==== Supplied text

Twelve-year-old Lidie has spent the past several years imagining what life in America would be like. Her father and older brother, Rafael, have lived in America ever since her mother died when Lidie was seven. Although they left for New York after the incident, Lidie stayed behind in Brazil with her aunt and uncle, waiting for her father to send for her.

Now it’s time for Lidie herself to head to America, and she has mixed feelings. She will miss the bright colors and bold tastes of life on her uncle’s farm and in her aunt’s kitchen. She will miss the challenges of school. Most of all, she will miss her favorite horse, Cavalo, whom she loves to ride like the wind.

Meanwhile, as Lidie is making the long journey from Brazil to New York, so is another girl --- this one a filly from South Carolina. She is mistrustful of most humans, is terrified of cats, and longs more than anything to return to her mother. But there are other plans for her as she too leaves her home and heads north to New York.

When Lidie arrives at her father’s house, she is rather nervous. But her anxiety soon gives way to disappointment when she realizes that her father and brother think that she’s still seven years old! They want to buy her snow boots with bunnies on them, and they’ve decorated her room with Disney characters. Worst of all, they don’t even know that she is an excellent horse rider, possibly even better than her brother, who’s training to be a jockey. They don’t seem to know her at all. School is also a challenge --- the subjects are easy, but the English words she has studied don’t help when she has an emergency, like really needing to use the bathroom.

========
==== Given data

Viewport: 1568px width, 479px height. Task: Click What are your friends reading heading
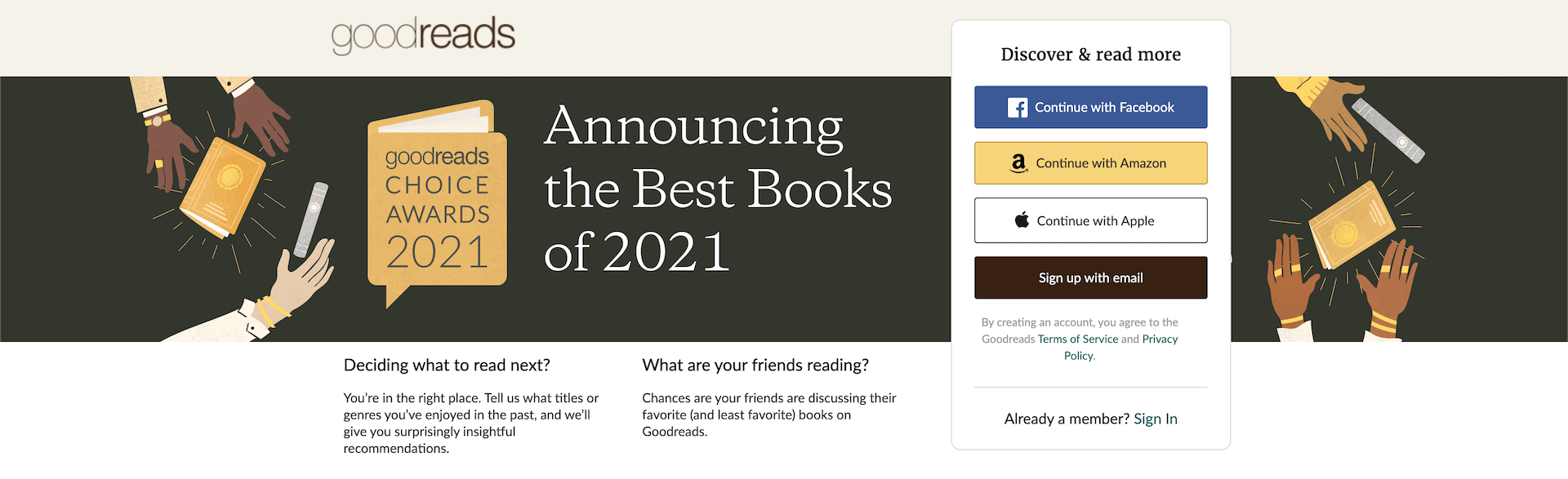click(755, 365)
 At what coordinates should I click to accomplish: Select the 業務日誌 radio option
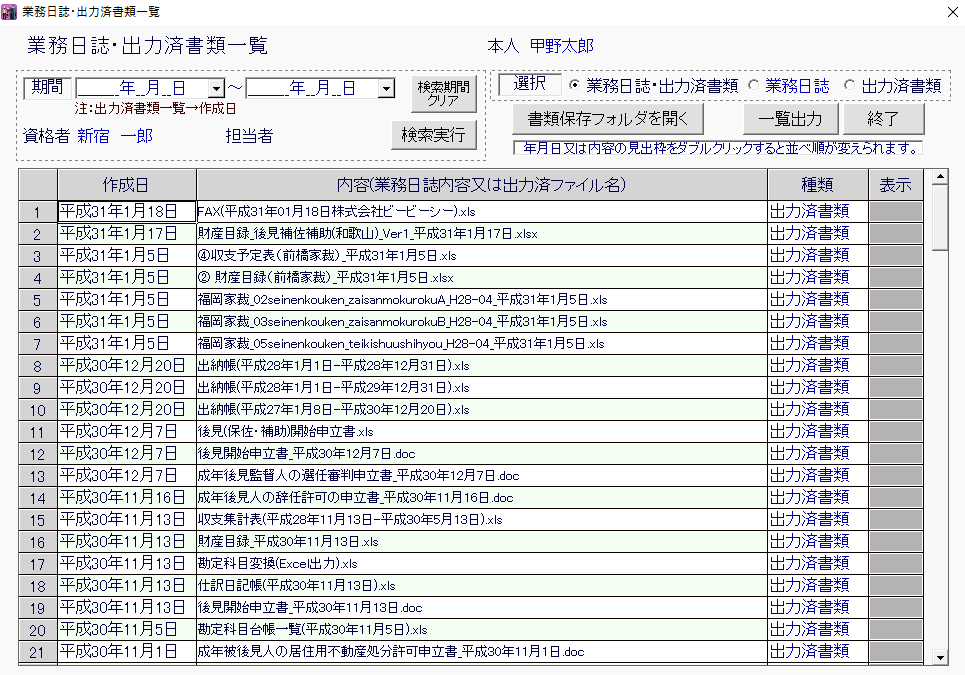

========

▶ _Complete the following_:
• 1. Rewrite the part of the Lidie summary between "Now it’s time" and "to New York.", inclusive, changing "Cavalo" to "Trovão".
• 2. Continue the summary of Lidie's move from Brazil to New York from the point where it stops.

▶ _Responses to the tasks_:
• 1.
Now it’s time for Lidie herself to head to America, and she has mixed feelings. She will miss the bright colors and bold tastes of life on her uncle’s farm and in her aunt’s kitchen. She will miss the challenges of school. Most of all, she will miss her favorite horse, Trovão, whom she loves to ride like the wind.

Meanwhile, as Lidie is making the long journey from Brazil to New York, so is another girl --- this one a filly from South Carolina. She is mistrustful of most humans, is terrified of cats, and longs more than anything to return to her mother. But there are other plans for her as she too leaves her home and heads north to New York.

• 2.
However, when the filly named “Wild Girl” arrives for Lidie’s horse trainer father, things start to turn around in Lidie’s life as she begins to develop a connection with the horse. But will this newfound friendship be enough to help the skittish filly feel at ease in her new home? And can Wild Girl help Lidie show her father and brother who she really is?

WILD GIRL smoothly alternates between chapters told from Lidie’s point of view and those that reveal, in impressionistic prose, the experiences of the horse. Readers will be quick to pick up on the parallels between the two stories and surprised to see how well they fit together.

Of course, Patricia Reilly Giff’s novel will have great appeal to horse-mad readers, girls like Lidie who have photos and drawings of horses tacked up on their bedroom walls. But WILD GIRL shouldn’t be dismissed as merely another “horse book.” It also provides an insightful glimpse into the immigrant experience, particularly for the large number of immigrants who come to America after immediate family already has been established here. The difficulties of finding your place within a family that seems alien, of deciphering new norms at school, of holding on to the things that make you special --- these topics greatly enrich WILD GIRL and will speak to anyone who has ever felt a desire to belong.